I was thinking, such an important story should have been done better. But, then I thought, wait, is it such an important story? It is necessary to know the guy who built the atomic bomb and what not, but is this section of his life story necessary? Do we need to know he was kind of a jerk and had shitty friends and was a shitty friend and suffered a lot? And if so, why? His brilliant mind helped us do massacring of a newfangled variety, which the world is thankful for in a grotesque way, but was he necessary? Even his wife asks the general at some point why they didn’t pick Einstein or another great scientist who could have done it. The answer in this show is that the leader of this project needed this project to be his career highlight, and the other big name scientists already had other significant achievements in their careers. Cool. A more interesting story would have continued to the government’s turning on him after the war and their awful investigation into his political views, kind of like how the British government turned on Alan Turing after the war after he freaking saved their lives those ungrateful ignorant assholes. God knows in three hours would could have covered all of that. But we didn’t really get to it, probably because of all the unnecessary speechifying. So there were some really interesting choices made in this play. I’m not sure they worked, but despite all the weirdness it was still pretty good. I just wish they had hired an editor.

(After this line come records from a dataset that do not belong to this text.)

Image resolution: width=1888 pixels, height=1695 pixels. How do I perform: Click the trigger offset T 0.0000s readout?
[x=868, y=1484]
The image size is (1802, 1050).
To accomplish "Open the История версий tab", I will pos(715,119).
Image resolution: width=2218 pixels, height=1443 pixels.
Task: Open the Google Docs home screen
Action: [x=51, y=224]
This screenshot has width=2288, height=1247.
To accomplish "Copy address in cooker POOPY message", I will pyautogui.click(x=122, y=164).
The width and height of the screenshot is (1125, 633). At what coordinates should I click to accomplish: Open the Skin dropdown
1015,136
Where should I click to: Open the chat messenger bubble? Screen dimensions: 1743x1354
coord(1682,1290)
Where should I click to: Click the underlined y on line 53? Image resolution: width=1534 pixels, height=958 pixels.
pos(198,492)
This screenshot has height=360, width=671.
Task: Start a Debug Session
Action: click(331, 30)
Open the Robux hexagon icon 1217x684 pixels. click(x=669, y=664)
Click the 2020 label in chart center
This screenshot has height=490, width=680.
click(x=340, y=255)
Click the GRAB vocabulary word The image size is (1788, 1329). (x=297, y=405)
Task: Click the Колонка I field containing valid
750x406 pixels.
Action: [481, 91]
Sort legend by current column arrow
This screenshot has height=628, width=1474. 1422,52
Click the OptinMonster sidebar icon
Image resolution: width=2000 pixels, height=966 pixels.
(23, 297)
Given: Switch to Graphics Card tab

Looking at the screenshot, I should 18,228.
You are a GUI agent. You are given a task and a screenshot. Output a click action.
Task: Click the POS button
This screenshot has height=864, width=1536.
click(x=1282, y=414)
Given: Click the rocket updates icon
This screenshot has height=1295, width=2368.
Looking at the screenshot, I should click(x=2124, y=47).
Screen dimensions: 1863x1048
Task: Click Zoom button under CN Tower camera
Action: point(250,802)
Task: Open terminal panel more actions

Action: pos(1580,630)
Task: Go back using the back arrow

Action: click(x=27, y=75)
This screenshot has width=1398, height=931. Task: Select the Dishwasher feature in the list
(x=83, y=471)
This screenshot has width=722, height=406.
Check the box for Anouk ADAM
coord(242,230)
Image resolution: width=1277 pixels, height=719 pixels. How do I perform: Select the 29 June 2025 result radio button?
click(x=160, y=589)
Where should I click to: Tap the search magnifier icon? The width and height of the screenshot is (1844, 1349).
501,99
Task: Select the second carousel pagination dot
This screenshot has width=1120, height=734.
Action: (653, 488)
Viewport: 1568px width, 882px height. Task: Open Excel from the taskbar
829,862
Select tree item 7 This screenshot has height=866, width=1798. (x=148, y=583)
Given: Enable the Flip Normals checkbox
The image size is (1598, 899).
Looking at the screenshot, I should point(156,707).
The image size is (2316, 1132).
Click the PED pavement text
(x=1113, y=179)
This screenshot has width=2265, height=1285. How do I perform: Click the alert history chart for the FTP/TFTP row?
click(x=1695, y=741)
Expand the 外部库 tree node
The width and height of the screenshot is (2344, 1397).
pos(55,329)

AUDIENCE: CONGRATULATIONS, Oppenheimer audience! This was the first time in many years that I did not see a cell phone being used during the show. I mean, that is pretty remarkable. However, there was this awful young couple behind me who talked the entire time. And I mean the entire time. I regret not saying something at intermission but I feared them cutting my hair during Act II or something. I did give them the good old death stare a few times though. I am proud of that.